Grazie al servizio comunale Officina educativa, la città può contare su una rete, ormai consolidata negli anni, di 68 diversi soggetti – cooperative sociali, associazioni culturali, sportive, ambientali, circoli sociali e oratori – in grado di organizzare campi gioco estivi per la fascia 6-14 anni e dare così risposta a tante famiglie che, con la chiusura delle scuole, si trovano a dover gestire il tempo libero dei propri figli. Bambini e ragazzi potranno così vivere l’estate con i propri amici e coetanei in contesti di relazioni, apprendimento e di gioco, ovvero in attività fondamentali per la crescita. Giocare è parte della vita di ogni persona, nasce dal desiderio del divertirsi, stare con gli altri, dare spazio e tempo alla voglia di avventura, ma anche di conoscersi in un gruppo, sperimentare e provarsi, condividere strategie e invenzioni, piaceri e interessi.
“L’estate è un momento significativo per il gioco, ma anche per sperimentale altri percorsi di apprendimento – ha detto stamane l’assessore comunale all’Educazione Raffaella Curioni illustrando i numeri dei campi per l’estate 2023 – Abbiamo predisposto un’offerta ricca di contenuti e opportunità per i bambini e le loro famiglie, un’offerta quest’anno particolarmente importante in termini numerici con 5500 posti per la fascia 6-14 anni coordinati da Officina educativa e quasi 2000 posti per la fascia 0-6 anni. Alle circa 200 domande per bambini con esigenze speciali riusciamo a dare una risposta quasi completa grazie a un investimento di oltre 500mila euro”.
Alla presentazione sono intervenuti anche Eugenio Paterlini di Officina educativa che ha illustrato i dettagli dell’offerta 6-14 anni e Nando Rinaldi dell’Istituzione nidi e scuole d’infanzia che ha presentato le proposte della fascia 0-6anni.
Una particolare attenzione da parte del Servizio Officina Educativa è garantire l’accoglienza e la frequenza ai centri estivi dei bambini e ragazzi con diritti speciali, assicurando la presenza di educatori per l’integrazione che li accompagnino nei loro diritti di socializzazione, di inclusione e di partecipazione all’interno di queste esperienze educative. A tal fine l’Amministrazione Comunale ha stanziato 125mila euro in più rispetto agli anni scorsi (per accompagnare la frequenza di circa 200 bambini e ragazzi aventi diritto), con una spesa complessiva pari a 525mila euro.
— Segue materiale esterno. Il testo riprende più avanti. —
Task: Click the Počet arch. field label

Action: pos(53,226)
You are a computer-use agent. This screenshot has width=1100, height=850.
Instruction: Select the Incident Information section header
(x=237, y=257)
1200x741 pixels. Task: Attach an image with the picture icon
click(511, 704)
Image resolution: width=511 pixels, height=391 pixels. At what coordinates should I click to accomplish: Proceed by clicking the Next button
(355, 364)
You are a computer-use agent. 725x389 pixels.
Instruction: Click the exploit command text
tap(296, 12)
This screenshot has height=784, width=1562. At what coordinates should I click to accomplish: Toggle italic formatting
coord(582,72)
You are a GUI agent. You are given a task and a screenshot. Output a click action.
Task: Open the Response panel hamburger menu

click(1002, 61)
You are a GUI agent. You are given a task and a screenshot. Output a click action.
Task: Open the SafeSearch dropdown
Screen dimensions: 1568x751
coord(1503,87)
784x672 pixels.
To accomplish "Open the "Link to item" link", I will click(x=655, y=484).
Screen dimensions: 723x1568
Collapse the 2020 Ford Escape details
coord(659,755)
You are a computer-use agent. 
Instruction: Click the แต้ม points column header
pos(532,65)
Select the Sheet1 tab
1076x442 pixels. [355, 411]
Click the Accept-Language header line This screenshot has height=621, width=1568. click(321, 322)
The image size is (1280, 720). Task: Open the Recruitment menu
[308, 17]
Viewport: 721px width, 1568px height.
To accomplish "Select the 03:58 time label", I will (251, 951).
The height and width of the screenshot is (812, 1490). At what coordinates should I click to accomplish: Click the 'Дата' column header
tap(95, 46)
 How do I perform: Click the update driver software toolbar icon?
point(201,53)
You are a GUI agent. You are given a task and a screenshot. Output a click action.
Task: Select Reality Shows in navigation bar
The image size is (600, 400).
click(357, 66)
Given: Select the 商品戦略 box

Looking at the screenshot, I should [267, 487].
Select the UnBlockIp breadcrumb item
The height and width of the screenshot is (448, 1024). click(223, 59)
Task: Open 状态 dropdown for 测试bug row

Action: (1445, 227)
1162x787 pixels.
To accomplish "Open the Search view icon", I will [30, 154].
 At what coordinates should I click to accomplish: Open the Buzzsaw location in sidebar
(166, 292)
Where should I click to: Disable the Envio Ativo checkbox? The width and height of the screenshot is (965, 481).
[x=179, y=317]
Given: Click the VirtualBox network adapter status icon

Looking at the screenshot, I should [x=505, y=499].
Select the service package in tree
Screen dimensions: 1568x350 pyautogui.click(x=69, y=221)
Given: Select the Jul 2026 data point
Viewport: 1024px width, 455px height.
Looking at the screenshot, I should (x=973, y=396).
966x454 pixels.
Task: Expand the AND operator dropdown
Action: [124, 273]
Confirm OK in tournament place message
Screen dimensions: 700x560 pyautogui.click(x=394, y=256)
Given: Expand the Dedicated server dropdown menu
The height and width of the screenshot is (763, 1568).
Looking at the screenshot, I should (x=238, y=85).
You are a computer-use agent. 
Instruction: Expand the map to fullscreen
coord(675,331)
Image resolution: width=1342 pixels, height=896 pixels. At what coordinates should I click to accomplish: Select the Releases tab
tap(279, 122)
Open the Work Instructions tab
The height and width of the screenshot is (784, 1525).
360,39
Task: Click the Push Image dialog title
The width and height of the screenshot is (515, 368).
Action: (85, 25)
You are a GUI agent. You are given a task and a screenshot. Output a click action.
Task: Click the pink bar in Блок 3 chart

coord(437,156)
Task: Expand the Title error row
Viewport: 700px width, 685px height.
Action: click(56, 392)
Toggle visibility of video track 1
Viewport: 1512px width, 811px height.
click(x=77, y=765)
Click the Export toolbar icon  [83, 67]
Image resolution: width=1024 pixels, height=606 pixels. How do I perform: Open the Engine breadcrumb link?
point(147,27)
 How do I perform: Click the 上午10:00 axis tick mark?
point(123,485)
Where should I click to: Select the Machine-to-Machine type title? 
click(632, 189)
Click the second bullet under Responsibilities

Anche per quest’anno è previsto il progetto di conciliazione vita-lavoro promosso dalla Regione Emilia Romagna e finanziato con il Fondo Sociale Europeo. Il progetto rappresenta un importante sostegno alle famiglie che potranno vedersi ristorate parte delle spese sostenute per la frequenza dei figli ai centri estivi. Le famiglie che intendessero usufruire di tale possibilità dovranno candidarsi in un apposito bando Contributi (indicante i requisiti di partecipazione e le modalità di accesso ai finanziamenti) che sarà attivo dal prossimo 31 maggio e fino al 07 luglio. Ulteriori informazioni saranno reperibili sui canali istituzionali del Comune di Reggio Emilia.
Tutte le informazioni relative alle proposte estive per le famiglie della città sono reperibili, come ogni anno, in Giocare in città 2023, giornalino dei centri estivi, disponibile online sul portale internet del Comune di Reggio Emilia.
Anche quest’anno è offerta la possibilità, per le famiglie con bambini in età prescolare che lavorano durante il mese di luglio, di usufruire di un servizio estivo dedicato alla fascia da 0 a 6 anni.